Nous buvons de l'eau minérale ou de l'eau filtrée mise en bouteilles, de la bière locale, la célèbre Beer Lao dont nous apercevrons les brasseries, ou des sodas américains. En Thaïlande comme au Laos, on mange avec une cuillère et une fourchette, sauf chez les Chinois où l'on se sert de baguettes. Jamais un couteau. Parfois les doigts.

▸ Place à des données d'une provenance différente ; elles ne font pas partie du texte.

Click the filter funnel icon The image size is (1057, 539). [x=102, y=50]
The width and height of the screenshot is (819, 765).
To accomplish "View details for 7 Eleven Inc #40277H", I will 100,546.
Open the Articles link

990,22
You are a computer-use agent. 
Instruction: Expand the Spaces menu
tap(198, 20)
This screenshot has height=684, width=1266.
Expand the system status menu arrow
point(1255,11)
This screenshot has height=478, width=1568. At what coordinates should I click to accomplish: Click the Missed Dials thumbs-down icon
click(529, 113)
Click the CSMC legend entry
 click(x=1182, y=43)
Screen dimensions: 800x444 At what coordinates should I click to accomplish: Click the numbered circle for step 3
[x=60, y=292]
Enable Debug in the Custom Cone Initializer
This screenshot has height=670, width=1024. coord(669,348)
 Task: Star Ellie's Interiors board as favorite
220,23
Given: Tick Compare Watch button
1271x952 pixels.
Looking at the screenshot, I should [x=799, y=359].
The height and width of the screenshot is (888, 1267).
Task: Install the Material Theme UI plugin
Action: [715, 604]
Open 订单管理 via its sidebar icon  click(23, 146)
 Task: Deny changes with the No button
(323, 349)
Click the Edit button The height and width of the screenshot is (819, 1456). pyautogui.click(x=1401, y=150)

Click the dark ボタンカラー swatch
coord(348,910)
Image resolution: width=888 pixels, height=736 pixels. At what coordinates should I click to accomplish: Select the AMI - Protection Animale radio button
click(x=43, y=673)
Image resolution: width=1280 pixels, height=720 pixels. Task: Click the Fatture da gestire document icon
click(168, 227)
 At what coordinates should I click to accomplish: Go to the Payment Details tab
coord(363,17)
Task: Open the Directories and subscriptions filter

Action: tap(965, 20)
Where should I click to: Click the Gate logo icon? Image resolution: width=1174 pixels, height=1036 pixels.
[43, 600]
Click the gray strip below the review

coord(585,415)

La fréquentation des quartiers chinois de Paris nous permet de mieux appréhender la cuisine et les usages rencontrés en Thaïlande et au Laos. Nous retrouvons les phò vietnamiens, la cuisine du sud de la Chine, la noix de coco et les cacahuètes thaïs. Mais ici, ce sont des produits frais. Le lait de soja est pressé devant nous, les rouleaux confectionnés au fur et à mesure, les pâtes dénouées, les noix de coco cueillies et attaquées aussitôt à la machette pour en boire le jus et savourer la chair tendre. Souvent nous regardons ce que les Laotiens ajoutent à leur bol afin de les imiter. Au restaurant, les mets sont rarement chauds, car il est d'usage de les servir tous en même temps et d'attendre qu'ils soient tous sur la table avant d'attaquer le repas. Même chose avec le thé servi d'office, tiède la plupart du temps, ou les verres d'eau que nous ne touchons pas de peur d'attraper quelque maladie intestinale. Nous passerons au travers de la tourista, mais nous nous retrouverons chacun avec un mal de gorge carabiné qui se transformera en toux, un classique du pays, semble-t-il à l'écoute de la bande-son.